Quatre ans après les premiers avertissements, les dispositifs d'injection illégaux de botox et d'acide hyaluronique offrent leurs promesses à un public de plus en plus large. Cette tendance s'est amplifiée sur les réseaux sociaux, notamment Instagram et TikTok, où des praticiens non qualifiés ciblent des individus souhaitant combler leurs défauts esthétiques.
"Nous n'avons qu'un seul visage pour la vie. Ne le confiez pas à n'importe qui", a averti le Syndicat national de chirurgie plastique reconstructrice et esthétique (SNCPRE) lors d'une récente conférence. Ce rassemblement visait à alerter sur l'ampleur d'un phénomène qui échappe largement aux autorités judiciaires.
Conformément à la législation, seuls les chirurgiens plasticiens, dermatologues et médecins esthétiques sont habilités à effectuer des actes de médecine esthétique. Malgré les nombreux signalements, le SNCPRE émet la crainte que cette activité illégale continue de fleurir sur les plateformes sociales.
En 2025, l'Ordre des médecins a enregistré un chiffre record de 213 signalements d'interventions esthétiques illégales, et les données préliminaires pour 2026 indiquent déjà 28 cas. Cependant, ces chiffres ne reflètent que la partie émergée de l'iceberg, selon le Dr Hélène Harmand-Icher, présidente de la section santé publique de l'Ordre.

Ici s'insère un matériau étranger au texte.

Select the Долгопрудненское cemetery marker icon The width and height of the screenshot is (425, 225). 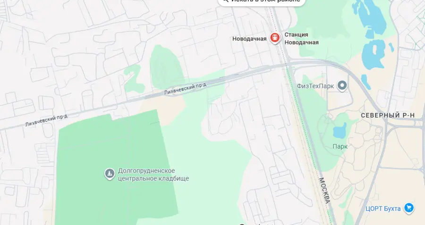(110, 174)
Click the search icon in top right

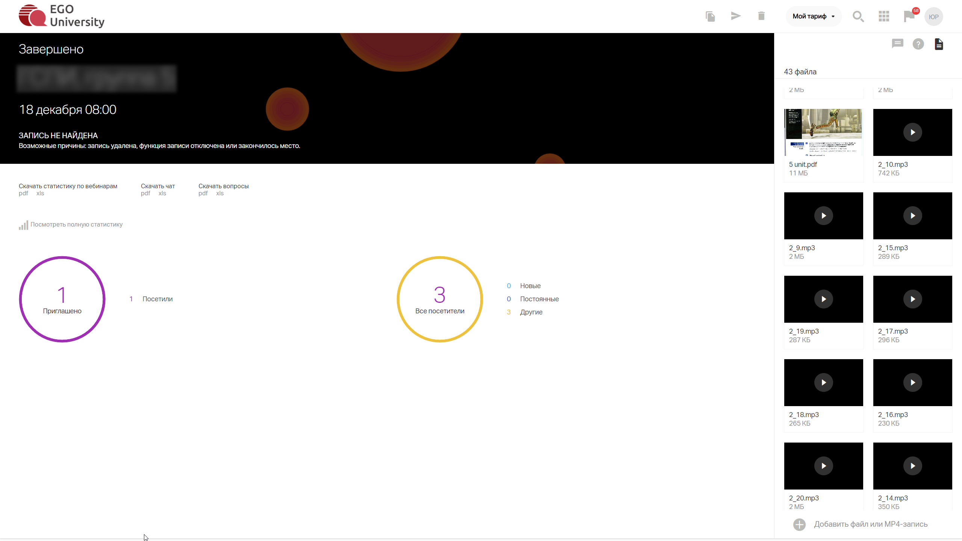(858, 16)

"Nous ne sommes que le dernier maillon d’une chaîne complexe", a-t-elle précisé. En effet, les chirurgiens plasticiens rapportent qu'un à deux patients victimes de complications liées à des injections illégales arrivent dans leur cabinet chaque semaine, ce qui soulève de sérieuses inquiétudes.
Le secrétaire général du SNCPRE, Dr Adel Louafi, a exprimé son inquiétude face à l'absence de sanctions sévères. Sur les 213 signalements de 2025, seulement 20 ont conduit à une action judiciaire pour exercice illégal de la médecine.

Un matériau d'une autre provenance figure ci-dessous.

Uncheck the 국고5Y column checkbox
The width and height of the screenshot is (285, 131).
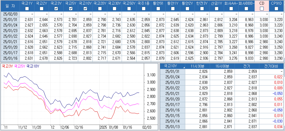71,9
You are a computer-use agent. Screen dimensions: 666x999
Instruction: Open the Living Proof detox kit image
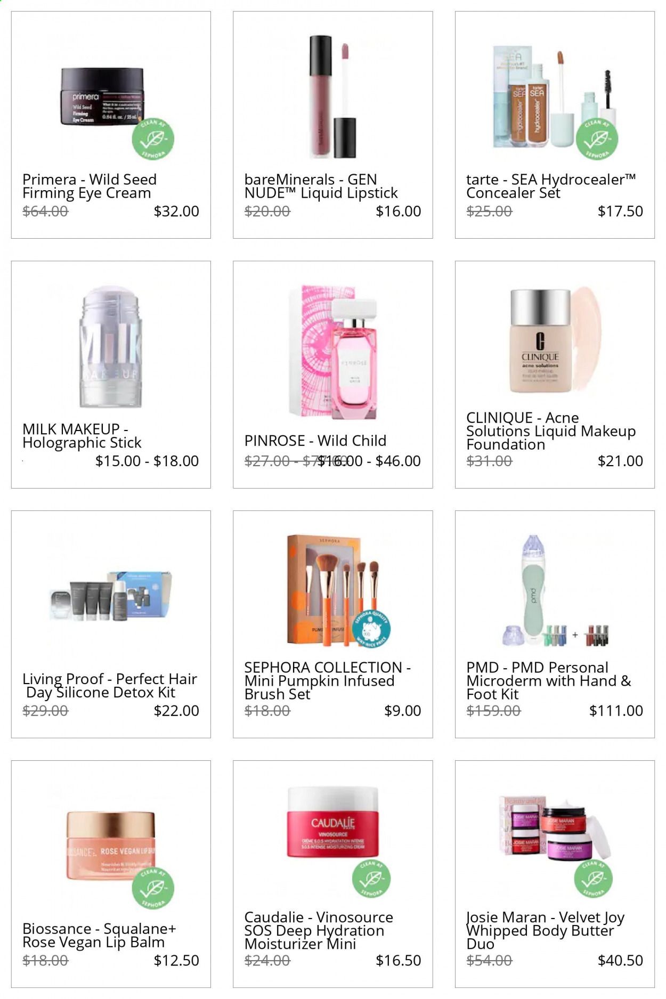click(x=111, y=596)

Par ailleurs, Me Laëtitia Fayon, avocate du SNCPRE, a mentionné que 33 plaintes étaient actuellement en cours contre divers comptes et centres proposant des services esthétiques non régulés, illustrant la lenteur du processus judiciaire.

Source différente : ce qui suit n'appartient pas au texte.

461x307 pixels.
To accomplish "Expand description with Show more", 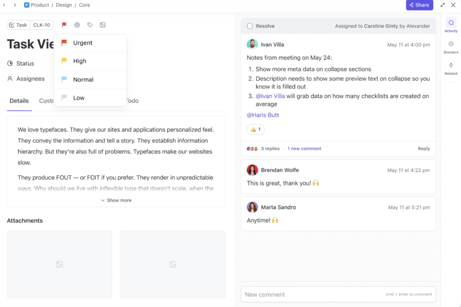I will coord(116,200).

Ce phénomène inquiétant a déjà causé des dommages irréparables. Me Fayon a cité une affaire notable concernant l'institut de beauté Aunessa à Lyon, soupçonnée de pratiquer des injections par des non-professionnels. Malgré des poursuites, les responsables continuent d'exercer.
Les conséquences pour les patients sont graves, avec des complications telles que nécroses et infections découlant de pratiques douteuses. Le Dr Jean-François Delahaye a mis en avant des cas extrêmes où des injections étaient faites avec des substances non identifiées, allant jusqu'à de l'huile d'olive.
Les autorités sanitaires, de leur côté, continuent d'émettre des alertes. En 2024, plusieurs cas de botulisme ont été attribués à ces injections illégales, faisant craindre une banalisation de la situation.
Les professionnels s'accordent à dire que la mobilisation contre ces pratiques doit être renforcée, appelant à une meilleure coordination entre le secteur judiciaire et celui de la santé pour protéger le public.